Australia’s trade fight with China cost it about $3 billion in commodities sales last year, and that relatively small impact suggests there’s little economic need for the country to bow to Beijing’s pressure.

That’s the value of Australian exports lost in 2020 compared to the prior year, and covers commodities from copper and coal to wine and lobsters that are now subject to trade restrictions by Beijing, according to Chinese customs data. The impact on some of those industries has been savage as exporters are forced to abandon their biggest market and seek customers elsewhere.

At the same time, China’s state-aided splurge on infrastructure to rescue its economy from the pandemic has lifted the amount of iron ore it needs to fuel record-breaking steel production. And there, Australia is the dominant producer. Purchases by China rose almost $10 billion last year.

The value forgone in commodity shipments to China doesn’t capture replacement sales to new markets nor shifts in international prices and exchange rates. It’s also dwarfed by Australia’s total exports of $257 billion in the first 11 months last year. Meanwhile, China’s total imports from the world fell 1.1% in 2020 as the pandemic roiled supply chains and depressed demand.

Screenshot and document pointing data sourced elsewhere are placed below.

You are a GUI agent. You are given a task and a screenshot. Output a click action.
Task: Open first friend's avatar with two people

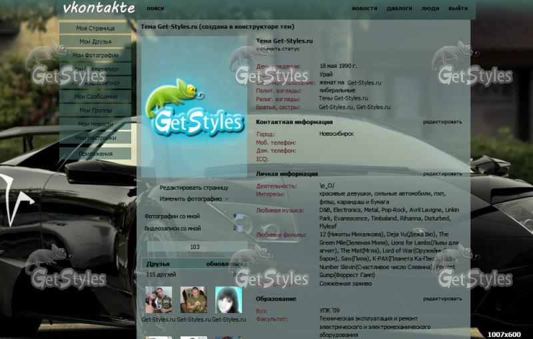point(158,300)
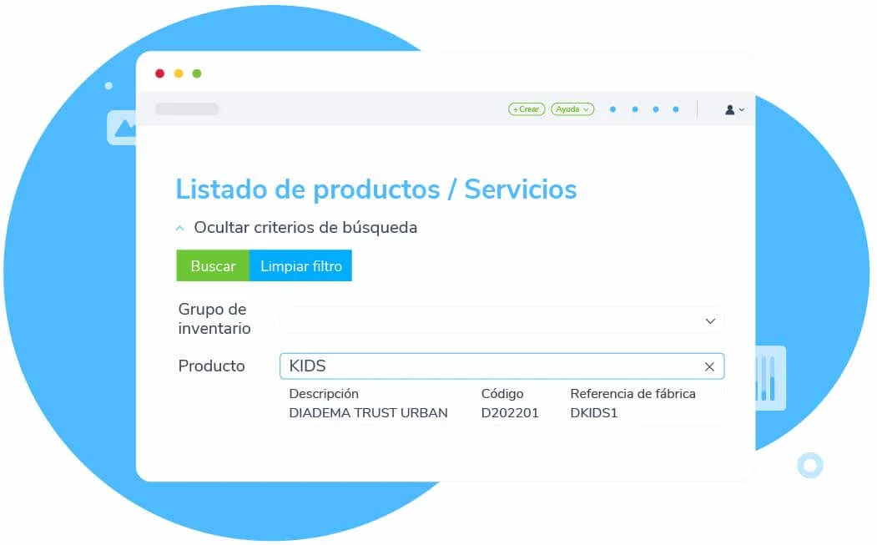Open the Grupo de inventario dropdown
Viewport: 877px width, 545px height.
[710, 320]
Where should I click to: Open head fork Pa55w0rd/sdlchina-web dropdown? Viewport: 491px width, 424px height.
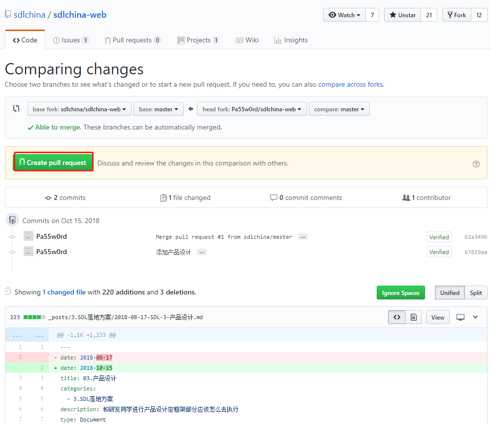[252, 109]
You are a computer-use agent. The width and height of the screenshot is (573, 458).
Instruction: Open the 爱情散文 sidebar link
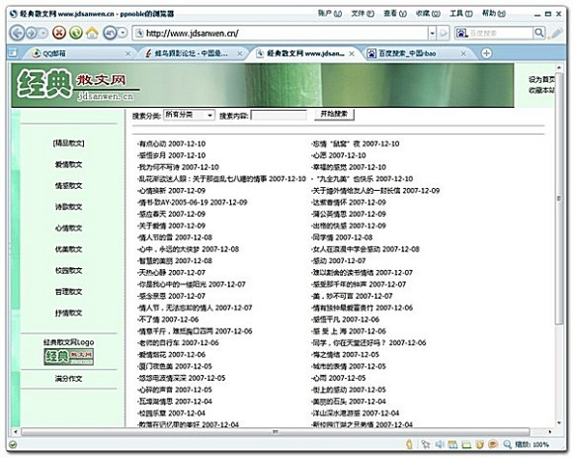[69, 164]
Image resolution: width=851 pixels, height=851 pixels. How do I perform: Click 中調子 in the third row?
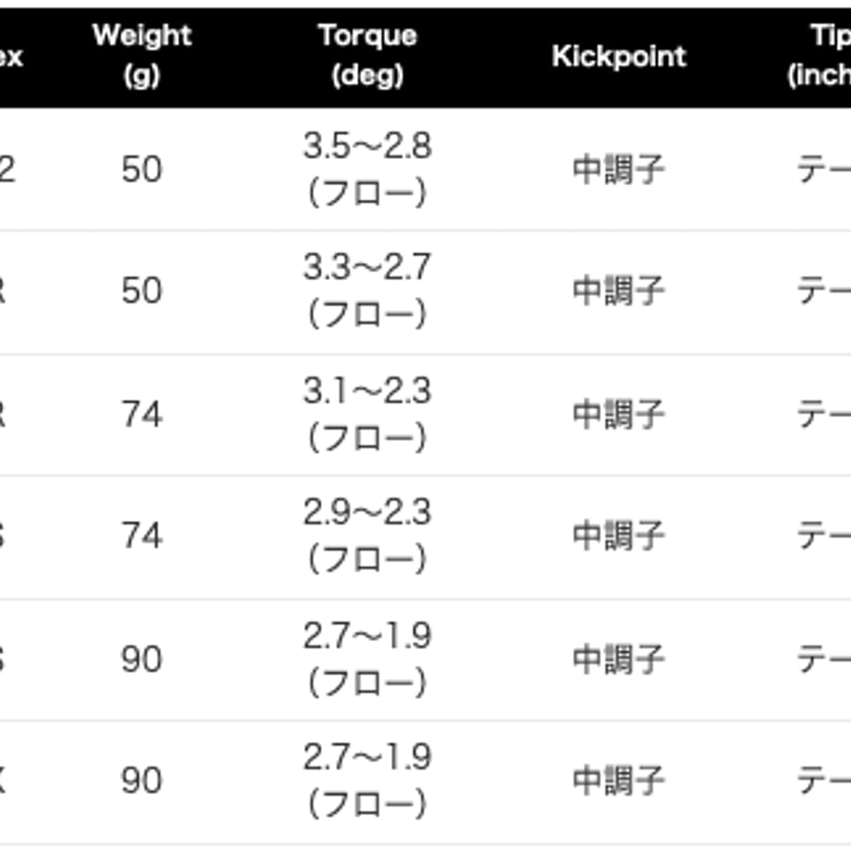pyautogui.click(x=619, y=414)
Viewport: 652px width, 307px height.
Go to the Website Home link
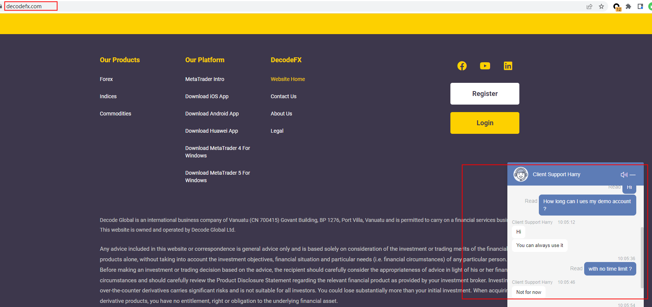[287, 79]
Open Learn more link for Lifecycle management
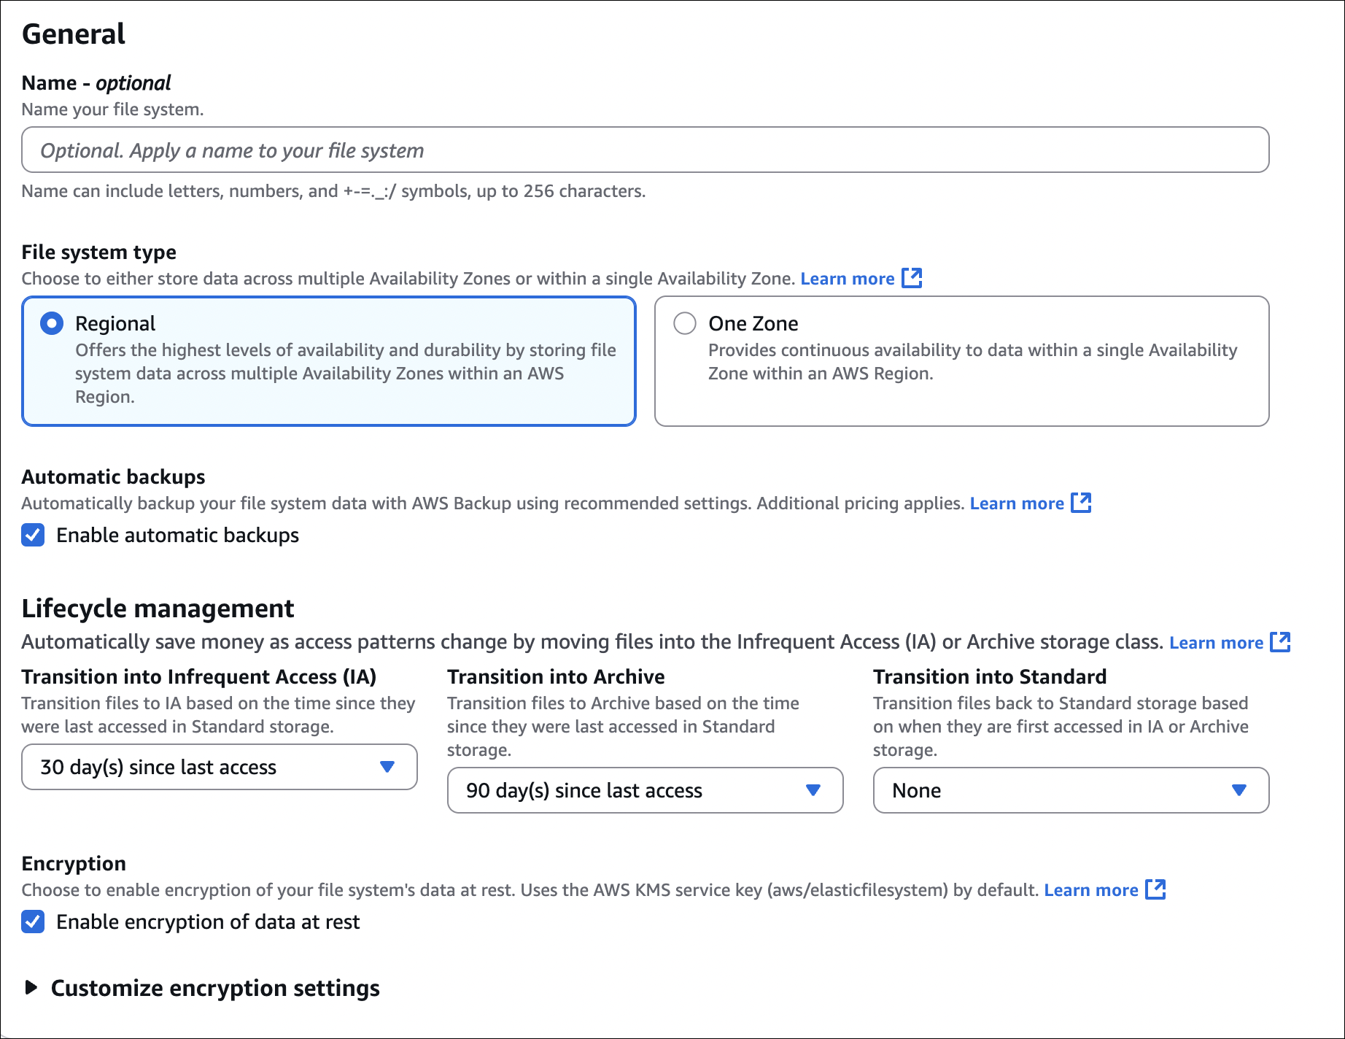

Beijing’s trade reprisals have stopped short of targeting the commodities most crucial to its own economy—iron ore and liquefied natural gas. They’re also Australia’s biggest earners. Australia is the developed economy most dependent on trade with China, and the two completed a free-trade agreement in 2015. Relations have deteriorated since 2018, when Canberra barred Huawei Technologies Co. from its 5G network, and went into freefall in 2020 after the government called for an independent probe into the origins of the pandemic.

China has made noises about breaking its reliance on foreign iron ore, but Australian miners are incredibly cost-effective and the government has few alternatives to avoid ratcheting up costs for its steel industry, the world’s largest. Gas is viewed as a crucial bridging fuel to Beijing’s goal of carbon neutrality while it weans itself off coal. China doesn’t produce enough domestically, and again, Australia is among the world’s top suppliers.